In most jurisdictions, the judge holds the responsibility of imposing criminal sentences on convicted offenders. Often, this is a difficult process that defines the application of sometimes very complex sentencing principles depending on the offense and specific circumstances of the crime and offender. The latitude that a judge has in imposing sentences can vary widely from state to state. This is because state legislatures often set the minimum and maximum punishments for particular crimes in criminal statutes. The law also specifies alternatives to incarceration that a judge may use to tailor a sentence to an individual offender.
Presentence Investigation
Many jurisdictions require that a presentence investigation take place before a sentence is handed down. Most of the time, the presentence investigation is conducted by a probation officer and results in a presentence investigation report. This document describes the convict’s education, employment record, criminal history, present offense, prospects for rehabilitation, and any personal issues, such as addiction, that may impact the court’s decision. The report usually contains a recommendation as to the sentence that the court should impose. These reports are a major influence on the judge’s final decision.
Victim Impact Statements
Many states now consider the impact that a crime had on the victim when determining an appropriate sentence. A few states even allow the victims to appear in court and testify. Victim impact statements are usually read aloud in open court during the sentencing phase of a trial. Criminal defendants have challenged the constitutionality of this process on the grounds that it violates the Proportionality Doctrine requirement of the Eighth Amendment, but the Supreme Court has rejected this argument and found the admission of victim statements constitutional.

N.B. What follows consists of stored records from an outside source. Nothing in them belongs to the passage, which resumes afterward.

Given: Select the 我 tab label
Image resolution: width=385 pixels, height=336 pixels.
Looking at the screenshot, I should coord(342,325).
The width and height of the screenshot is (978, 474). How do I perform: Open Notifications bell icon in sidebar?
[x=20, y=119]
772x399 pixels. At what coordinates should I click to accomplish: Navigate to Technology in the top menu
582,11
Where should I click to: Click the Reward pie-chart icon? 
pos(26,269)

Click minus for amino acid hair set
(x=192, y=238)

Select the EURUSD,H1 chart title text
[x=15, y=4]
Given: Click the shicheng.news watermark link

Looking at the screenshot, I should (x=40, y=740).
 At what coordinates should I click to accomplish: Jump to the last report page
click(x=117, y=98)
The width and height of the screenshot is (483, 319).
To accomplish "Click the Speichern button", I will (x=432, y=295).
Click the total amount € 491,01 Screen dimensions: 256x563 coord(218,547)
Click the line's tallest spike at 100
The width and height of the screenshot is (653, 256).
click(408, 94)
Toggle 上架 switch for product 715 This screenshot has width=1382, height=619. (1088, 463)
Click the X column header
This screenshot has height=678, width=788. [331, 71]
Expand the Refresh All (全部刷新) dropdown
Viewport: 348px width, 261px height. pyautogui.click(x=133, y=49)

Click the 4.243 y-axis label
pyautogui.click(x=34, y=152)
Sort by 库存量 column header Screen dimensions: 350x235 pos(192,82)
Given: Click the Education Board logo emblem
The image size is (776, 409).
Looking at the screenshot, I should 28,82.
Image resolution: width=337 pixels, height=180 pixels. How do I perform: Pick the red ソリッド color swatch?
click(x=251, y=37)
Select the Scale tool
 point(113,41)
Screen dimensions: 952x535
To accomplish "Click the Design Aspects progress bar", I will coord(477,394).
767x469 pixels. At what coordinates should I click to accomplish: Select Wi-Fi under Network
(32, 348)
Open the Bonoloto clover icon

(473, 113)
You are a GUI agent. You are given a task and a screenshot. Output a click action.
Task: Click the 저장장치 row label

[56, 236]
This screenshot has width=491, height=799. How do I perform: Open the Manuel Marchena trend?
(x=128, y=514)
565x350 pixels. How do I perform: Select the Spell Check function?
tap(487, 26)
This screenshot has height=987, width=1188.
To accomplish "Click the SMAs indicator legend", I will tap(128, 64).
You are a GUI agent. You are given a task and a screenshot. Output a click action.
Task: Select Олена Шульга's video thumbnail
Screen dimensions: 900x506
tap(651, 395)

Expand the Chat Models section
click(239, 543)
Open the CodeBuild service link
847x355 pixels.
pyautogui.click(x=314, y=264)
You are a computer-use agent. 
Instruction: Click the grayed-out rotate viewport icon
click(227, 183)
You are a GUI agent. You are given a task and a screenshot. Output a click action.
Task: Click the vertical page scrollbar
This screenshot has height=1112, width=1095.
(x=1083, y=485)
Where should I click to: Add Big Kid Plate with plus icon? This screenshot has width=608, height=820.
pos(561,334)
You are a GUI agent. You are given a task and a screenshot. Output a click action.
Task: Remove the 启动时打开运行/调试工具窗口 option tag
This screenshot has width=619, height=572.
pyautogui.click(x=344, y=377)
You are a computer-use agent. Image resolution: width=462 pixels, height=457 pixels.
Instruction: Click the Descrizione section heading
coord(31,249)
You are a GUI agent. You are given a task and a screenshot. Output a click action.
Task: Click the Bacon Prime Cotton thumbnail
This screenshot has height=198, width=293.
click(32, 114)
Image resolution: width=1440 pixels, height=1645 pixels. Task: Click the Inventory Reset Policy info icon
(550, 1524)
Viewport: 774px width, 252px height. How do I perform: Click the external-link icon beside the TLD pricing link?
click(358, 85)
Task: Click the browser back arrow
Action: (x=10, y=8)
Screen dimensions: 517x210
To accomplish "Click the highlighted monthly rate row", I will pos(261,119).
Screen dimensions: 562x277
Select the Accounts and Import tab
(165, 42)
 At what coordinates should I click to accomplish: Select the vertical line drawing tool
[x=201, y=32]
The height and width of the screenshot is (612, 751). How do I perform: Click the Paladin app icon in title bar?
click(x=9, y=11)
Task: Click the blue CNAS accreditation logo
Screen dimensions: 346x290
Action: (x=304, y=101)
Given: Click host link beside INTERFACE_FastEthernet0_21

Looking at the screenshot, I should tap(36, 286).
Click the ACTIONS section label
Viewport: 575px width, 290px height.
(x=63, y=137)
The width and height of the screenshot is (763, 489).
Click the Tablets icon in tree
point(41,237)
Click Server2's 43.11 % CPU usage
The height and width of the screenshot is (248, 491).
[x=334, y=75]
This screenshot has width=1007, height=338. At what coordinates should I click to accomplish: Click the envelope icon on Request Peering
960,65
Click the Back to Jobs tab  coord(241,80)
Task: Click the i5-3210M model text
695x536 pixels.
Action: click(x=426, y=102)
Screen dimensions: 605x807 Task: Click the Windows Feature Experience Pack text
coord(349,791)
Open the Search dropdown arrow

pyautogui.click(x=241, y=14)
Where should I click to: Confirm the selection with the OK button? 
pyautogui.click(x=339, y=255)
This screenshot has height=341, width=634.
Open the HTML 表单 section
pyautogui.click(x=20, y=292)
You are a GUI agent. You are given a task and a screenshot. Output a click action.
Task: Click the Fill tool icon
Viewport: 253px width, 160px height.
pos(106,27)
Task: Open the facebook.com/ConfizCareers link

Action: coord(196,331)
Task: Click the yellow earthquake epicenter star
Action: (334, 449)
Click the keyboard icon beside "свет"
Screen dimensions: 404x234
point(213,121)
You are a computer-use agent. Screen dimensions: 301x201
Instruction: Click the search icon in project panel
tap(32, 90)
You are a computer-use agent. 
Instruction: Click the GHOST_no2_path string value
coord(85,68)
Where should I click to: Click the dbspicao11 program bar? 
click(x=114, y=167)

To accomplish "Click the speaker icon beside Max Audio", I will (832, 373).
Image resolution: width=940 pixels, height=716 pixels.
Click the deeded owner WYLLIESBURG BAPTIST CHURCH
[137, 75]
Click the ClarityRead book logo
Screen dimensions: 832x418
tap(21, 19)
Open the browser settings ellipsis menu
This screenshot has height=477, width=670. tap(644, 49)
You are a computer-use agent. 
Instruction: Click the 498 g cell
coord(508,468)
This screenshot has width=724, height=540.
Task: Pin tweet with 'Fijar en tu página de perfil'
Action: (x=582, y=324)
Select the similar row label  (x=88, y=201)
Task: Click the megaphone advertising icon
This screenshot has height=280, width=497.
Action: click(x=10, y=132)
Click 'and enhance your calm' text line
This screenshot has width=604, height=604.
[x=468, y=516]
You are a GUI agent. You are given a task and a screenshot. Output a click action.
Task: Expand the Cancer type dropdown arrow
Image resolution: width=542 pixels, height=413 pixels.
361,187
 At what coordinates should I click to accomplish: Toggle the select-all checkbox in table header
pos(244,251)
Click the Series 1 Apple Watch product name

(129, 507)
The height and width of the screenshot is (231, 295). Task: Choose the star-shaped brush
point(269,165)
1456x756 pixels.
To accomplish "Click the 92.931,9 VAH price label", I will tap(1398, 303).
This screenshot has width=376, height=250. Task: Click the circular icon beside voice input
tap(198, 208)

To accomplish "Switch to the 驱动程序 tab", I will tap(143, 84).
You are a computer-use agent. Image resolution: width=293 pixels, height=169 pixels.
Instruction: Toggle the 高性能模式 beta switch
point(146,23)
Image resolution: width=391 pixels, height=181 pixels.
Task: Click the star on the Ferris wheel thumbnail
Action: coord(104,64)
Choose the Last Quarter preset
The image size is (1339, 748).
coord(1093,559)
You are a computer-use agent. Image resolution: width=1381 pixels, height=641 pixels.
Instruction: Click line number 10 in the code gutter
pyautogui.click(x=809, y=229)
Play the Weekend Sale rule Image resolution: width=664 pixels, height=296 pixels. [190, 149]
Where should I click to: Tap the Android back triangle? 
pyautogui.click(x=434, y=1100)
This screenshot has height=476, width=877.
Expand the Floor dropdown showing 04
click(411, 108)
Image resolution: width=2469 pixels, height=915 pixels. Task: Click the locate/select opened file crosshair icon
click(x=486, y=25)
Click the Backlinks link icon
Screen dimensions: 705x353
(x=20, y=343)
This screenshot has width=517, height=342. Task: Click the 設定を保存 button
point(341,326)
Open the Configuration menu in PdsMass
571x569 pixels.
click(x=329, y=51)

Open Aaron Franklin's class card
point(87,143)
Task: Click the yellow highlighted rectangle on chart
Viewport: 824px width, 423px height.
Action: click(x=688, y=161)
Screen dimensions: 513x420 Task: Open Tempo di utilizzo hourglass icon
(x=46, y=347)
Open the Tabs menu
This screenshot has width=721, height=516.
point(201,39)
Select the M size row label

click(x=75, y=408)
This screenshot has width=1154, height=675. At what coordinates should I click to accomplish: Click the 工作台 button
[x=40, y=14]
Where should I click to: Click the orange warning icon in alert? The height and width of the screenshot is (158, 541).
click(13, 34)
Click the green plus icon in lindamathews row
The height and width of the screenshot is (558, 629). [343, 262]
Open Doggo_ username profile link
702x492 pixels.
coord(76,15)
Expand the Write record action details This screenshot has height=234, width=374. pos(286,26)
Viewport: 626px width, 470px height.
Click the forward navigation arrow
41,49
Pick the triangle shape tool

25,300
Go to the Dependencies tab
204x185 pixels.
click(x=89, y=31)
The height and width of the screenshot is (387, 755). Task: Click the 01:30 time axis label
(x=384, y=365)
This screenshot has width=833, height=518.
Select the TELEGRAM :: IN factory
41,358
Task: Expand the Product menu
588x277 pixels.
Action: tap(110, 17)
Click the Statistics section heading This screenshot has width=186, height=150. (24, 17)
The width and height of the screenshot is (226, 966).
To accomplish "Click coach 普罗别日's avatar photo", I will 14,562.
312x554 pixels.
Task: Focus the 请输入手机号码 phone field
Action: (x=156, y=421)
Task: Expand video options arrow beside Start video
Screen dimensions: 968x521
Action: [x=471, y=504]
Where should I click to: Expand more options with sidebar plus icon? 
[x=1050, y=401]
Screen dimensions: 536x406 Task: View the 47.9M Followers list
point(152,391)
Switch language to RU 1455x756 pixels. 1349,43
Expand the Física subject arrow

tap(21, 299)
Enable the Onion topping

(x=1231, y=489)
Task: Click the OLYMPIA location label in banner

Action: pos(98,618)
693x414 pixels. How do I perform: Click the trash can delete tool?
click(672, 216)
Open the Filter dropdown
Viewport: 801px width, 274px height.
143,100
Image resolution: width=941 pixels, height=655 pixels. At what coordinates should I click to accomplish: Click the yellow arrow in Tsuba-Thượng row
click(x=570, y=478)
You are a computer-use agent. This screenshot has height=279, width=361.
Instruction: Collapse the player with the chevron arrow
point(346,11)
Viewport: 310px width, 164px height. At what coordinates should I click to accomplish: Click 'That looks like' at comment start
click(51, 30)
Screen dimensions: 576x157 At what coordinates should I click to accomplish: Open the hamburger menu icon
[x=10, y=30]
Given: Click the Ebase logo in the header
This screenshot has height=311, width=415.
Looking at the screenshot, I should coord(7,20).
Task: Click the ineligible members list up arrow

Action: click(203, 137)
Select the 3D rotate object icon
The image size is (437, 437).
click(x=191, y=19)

To learn more about the rights of someone who is the victim of a crime, watch this video: crime victim's rights.
*If you are accessing a print version of this book, type the following short url into your browser to visit this source: bit.ly/3OcZHOV
To learn more about the how influential victim impact statements are in regard to criminal sentencing, watch this video: victim impact statements.
*If you are accessing a print version of this book, type the following short url into your browser to visit this source: bit.ly/3zBqVuk
The Sentencing Hearing
Many jurisdictions pass final sentences in a phase of the trial process known as a sentencing hearing. The prosecutor will recommend a sentence in the name of the people or defend the recommended sentence in the presentence investigation report, depending on the jurisdiction. Defendants retain the right to counsel during this phase of the process. Defendants also have the right to make a statement to the judge before the sentence is handed down.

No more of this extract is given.